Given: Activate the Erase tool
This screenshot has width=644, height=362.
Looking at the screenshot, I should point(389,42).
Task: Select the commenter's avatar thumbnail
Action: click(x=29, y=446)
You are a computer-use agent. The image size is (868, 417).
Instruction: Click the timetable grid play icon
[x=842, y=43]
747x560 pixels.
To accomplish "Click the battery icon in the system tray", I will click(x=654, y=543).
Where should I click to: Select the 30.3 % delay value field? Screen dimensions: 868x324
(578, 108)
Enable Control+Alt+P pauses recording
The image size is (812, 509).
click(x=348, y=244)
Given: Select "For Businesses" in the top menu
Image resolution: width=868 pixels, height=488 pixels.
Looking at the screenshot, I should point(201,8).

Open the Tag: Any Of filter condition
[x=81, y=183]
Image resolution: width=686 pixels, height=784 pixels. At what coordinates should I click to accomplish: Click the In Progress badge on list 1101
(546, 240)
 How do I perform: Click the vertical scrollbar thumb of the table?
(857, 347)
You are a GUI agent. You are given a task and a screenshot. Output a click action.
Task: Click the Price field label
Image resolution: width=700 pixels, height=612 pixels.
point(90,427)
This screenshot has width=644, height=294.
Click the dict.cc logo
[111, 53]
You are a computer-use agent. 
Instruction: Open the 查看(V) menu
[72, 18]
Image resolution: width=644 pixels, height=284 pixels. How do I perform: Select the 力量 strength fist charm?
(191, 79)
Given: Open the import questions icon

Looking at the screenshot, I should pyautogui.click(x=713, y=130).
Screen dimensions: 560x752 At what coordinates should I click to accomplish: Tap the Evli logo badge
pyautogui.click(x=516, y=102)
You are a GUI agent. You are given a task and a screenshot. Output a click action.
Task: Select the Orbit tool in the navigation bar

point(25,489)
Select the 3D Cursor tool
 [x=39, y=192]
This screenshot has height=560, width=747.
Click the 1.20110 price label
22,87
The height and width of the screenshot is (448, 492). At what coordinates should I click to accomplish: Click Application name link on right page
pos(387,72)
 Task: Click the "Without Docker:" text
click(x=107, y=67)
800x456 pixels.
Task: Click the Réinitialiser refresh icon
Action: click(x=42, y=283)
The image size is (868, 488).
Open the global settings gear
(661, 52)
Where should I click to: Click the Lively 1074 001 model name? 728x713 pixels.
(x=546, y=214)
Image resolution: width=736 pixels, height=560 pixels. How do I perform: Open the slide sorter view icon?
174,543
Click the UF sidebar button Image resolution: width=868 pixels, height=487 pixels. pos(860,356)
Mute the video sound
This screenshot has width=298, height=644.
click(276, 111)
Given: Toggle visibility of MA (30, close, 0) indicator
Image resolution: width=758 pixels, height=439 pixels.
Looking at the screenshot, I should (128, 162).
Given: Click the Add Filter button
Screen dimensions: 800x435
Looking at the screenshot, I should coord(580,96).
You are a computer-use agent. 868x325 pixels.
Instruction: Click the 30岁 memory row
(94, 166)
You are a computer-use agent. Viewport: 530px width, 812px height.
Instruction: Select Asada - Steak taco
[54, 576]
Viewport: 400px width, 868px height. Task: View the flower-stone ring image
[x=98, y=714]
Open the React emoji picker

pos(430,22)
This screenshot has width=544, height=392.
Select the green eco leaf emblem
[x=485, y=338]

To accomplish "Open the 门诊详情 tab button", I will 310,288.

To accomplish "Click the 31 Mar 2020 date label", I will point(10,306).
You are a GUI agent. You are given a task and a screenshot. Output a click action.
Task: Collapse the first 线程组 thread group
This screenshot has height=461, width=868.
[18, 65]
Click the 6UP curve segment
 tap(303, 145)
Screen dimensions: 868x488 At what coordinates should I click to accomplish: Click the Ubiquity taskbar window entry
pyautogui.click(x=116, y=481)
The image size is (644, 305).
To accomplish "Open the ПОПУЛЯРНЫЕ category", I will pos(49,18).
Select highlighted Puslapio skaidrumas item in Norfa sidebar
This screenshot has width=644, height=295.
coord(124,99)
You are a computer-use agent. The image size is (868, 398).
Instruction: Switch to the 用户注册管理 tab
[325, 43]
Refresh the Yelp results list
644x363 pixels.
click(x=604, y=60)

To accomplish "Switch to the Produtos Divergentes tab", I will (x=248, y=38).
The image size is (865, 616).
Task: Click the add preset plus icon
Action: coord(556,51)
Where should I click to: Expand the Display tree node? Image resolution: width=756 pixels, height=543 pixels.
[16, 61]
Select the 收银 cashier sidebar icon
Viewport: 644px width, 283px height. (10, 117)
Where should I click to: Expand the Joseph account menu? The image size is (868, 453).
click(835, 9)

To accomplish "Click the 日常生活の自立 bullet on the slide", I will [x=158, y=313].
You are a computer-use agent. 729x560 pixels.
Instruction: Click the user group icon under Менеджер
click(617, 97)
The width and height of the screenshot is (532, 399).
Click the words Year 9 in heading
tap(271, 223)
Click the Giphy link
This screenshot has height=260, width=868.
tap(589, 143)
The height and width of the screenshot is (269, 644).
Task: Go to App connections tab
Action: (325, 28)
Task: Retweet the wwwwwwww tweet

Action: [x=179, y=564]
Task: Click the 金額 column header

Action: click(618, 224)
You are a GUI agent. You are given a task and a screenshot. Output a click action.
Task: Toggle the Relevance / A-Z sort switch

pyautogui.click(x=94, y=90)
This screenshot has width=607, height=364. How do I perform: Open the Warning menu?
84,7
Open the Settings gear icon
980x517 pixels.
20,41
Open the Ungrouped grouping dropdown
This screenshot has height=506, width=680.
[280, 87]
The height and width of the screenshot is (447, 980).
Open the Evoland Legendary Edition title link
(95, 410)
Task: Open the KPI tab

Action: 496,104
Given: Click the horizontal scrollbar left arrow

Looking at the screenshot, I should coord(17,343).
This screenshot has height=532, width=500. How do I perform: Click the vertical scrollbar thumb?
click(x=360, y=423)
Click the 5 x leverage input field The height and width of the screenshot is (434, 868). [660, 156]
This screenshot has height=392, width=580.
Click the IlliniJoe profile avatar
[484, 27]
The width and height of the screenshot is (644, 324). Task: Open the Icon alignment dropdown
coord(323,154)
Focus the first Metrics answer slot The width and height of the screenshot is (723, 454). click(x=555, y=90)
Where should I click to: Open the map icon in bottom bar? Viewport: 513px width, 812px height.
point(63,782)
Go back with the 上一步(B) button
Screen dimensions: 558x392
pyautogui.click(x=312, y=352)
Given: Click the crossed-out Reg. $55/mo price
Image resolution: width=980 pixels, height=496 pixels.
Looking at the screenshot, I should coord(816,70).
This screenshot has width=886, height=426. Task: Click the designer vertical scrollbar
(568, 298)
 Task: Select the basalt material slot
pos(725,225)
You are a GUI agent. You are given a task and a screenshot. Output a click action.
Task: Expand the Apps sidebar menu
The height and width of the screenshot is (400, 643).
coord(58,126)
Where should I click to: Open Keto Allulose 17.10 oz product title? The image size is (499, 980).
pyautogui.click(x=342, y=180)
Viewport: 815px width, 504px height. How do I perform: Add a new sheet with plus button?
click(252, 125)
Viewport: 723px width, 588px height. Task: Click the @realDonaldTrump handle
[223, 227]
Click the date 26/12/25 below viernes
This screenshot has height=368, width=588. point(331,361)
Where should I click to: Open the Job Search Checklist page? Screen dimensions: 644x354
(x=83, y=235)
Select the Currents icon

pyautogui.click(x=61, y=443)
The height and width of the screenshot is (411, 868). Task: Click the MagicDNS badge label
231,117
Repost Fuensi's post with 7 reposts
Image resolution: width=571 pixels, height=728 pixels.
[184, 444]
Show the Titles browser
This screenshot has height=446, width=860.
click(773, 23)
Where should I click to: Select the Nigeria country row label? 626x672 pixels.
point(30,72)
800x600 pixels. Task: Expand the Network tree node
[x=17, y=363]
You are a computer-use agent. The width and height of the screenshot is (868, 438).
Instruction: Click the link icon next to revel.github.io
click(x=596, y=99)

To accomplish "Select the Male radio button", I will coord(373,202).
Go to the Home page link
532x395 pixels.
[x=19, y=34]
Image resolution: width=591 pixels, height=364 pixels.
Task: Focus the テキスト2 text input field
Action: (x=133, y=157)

**Exercise goal:**
Every line that holds the word "first" should be copied from the listing.

**Reply:**
Task: Collapse the first 线程组 thread group
Focus the first Metrics answer slot The width and height of the screenshot is (723, 454). click(x=555, y=90)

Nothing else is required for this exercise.